Media massa harus berfungsi sebagai pengawas yang kritis terhadap kebijakan pemerintah dan sebagai platform untuk menyuarakan aspirasi rakyat.
Organisasi masyarakat sipil juga harus aktif dalam memperjuangkan hak-hak rakyat dan memastikan bahwa kepentingan mereka tidak diabaikan.Untuk membangun demokrasi yang kuat, pendidikan dan pemberdayaan ekonomi harus menjadi prioritas utama. Tingkat pendidikan yang rendah akan menghambat partisipasi aktif masyarakat dalam proses demokrasi. Oleh karena itu, pemerintah harus berinvestasi dalam pendidikan yang berkualitas dan merata bagi semua lapisan masyarakat.
Pendidikan tidak hanya tentang pengetahuan akademis, tetapi juga tentang kesadaran politik dan sosial. Pemberdayaan ekonomi juga sangat penting. Masyarakat yang mandiri secara ekonomi akan memiliki daya tawar yang lebih tinggi dalam proses demokrasi. Mereka tidak mudah terjebak dalam politik uang atau janji-janji kosong dari politisi. Oleh karena itu, pemerintah harus mendorong pengembangan usaha kecil dan menengah, menyediakan akses yang lebih baik terhadap modal dan pelatihan, serta menciptakan lingkungan bisnis yang kondusif.

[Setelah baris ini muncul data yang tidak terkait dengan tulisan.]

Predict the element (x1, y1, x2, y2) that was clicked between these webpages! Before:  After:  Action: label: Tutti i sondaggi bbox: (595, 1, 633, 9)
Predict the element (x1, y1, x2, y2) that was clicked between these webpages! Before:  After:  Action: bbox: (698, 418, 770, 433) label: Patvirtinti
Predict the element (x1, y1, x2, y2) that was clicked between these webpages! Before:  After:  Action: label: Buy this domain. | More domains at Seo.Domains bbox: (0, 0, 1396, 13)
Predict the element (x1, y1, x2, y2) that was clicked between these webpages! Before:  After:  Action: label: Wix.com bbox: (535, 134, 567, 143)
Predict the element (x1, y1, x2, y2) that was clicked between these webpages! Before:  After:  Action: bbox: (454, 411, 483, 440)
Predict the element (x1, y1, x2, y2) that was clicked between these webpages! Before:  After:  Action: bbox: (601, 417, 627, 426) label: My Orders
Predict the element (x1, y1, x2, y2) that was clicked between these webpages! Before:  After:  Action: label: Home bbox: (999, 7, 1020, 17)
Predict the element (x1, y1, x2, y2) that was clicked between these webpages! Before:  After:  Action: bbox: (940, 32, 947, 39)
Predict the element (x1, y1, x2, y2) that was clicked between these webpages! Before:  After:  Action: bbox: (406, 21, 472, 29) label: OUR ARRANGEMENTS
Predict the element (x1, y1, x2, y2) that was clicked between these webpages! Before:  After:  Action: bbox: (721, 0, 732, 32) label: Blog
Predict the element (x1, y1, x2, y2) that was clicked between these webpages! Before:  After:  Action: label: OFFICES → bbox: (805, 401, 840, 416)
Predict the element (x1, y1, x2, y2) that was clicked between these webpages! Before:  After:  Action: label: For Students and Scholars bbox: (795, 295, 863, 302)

Pemimpin yang sejati bukan hanya sebagai dealer, tetapi sebagai agen perubahan yang memiliki visi dan misi jelas untuk membangun kesejahteraan rakyat. Seorang pemimpin harus memiliki kemampuan untuk menggerakkan masyarakatnya, membangun semangat gotong-royong, dan bekerja keras untuk mencapai tujuan bersama.
Pemimpin yang efektif adalah pemimpin yang mampu menginspirasi dan memotivasi masyarakat untuk berpartisipasi aktif dalam pembangunan daerahnya. Pemimpin juga harus berlomba-lomba untuk memberikan yang terbaik bagi rakyatnya.
Mereka harus bersaing dalam hal inovasi, pelayanan publik, dan pencapaian kesejahteraan masyarakat. Persaingan yang sehat antara pemimpin akan mendorong peningkatan kualitas pemerintahan dan pelayanan publik. Masyarakat juga harus memiliki kesadaran bahwa demokrasi yang berkualitas hanya akan terwujud jika mereka aktif berpartisipasi dalam proses politik.
Mereka harus menggunakan hak pilih mereka dengan bijak, memilih pemimpin yang benar-benar memiliki komitmen untuk memperjuangkan kepentingan rakyat. Masyarakat harus kritis terhadap janji-janji politik dan tidak mudah terpengaruh oleh politik uang.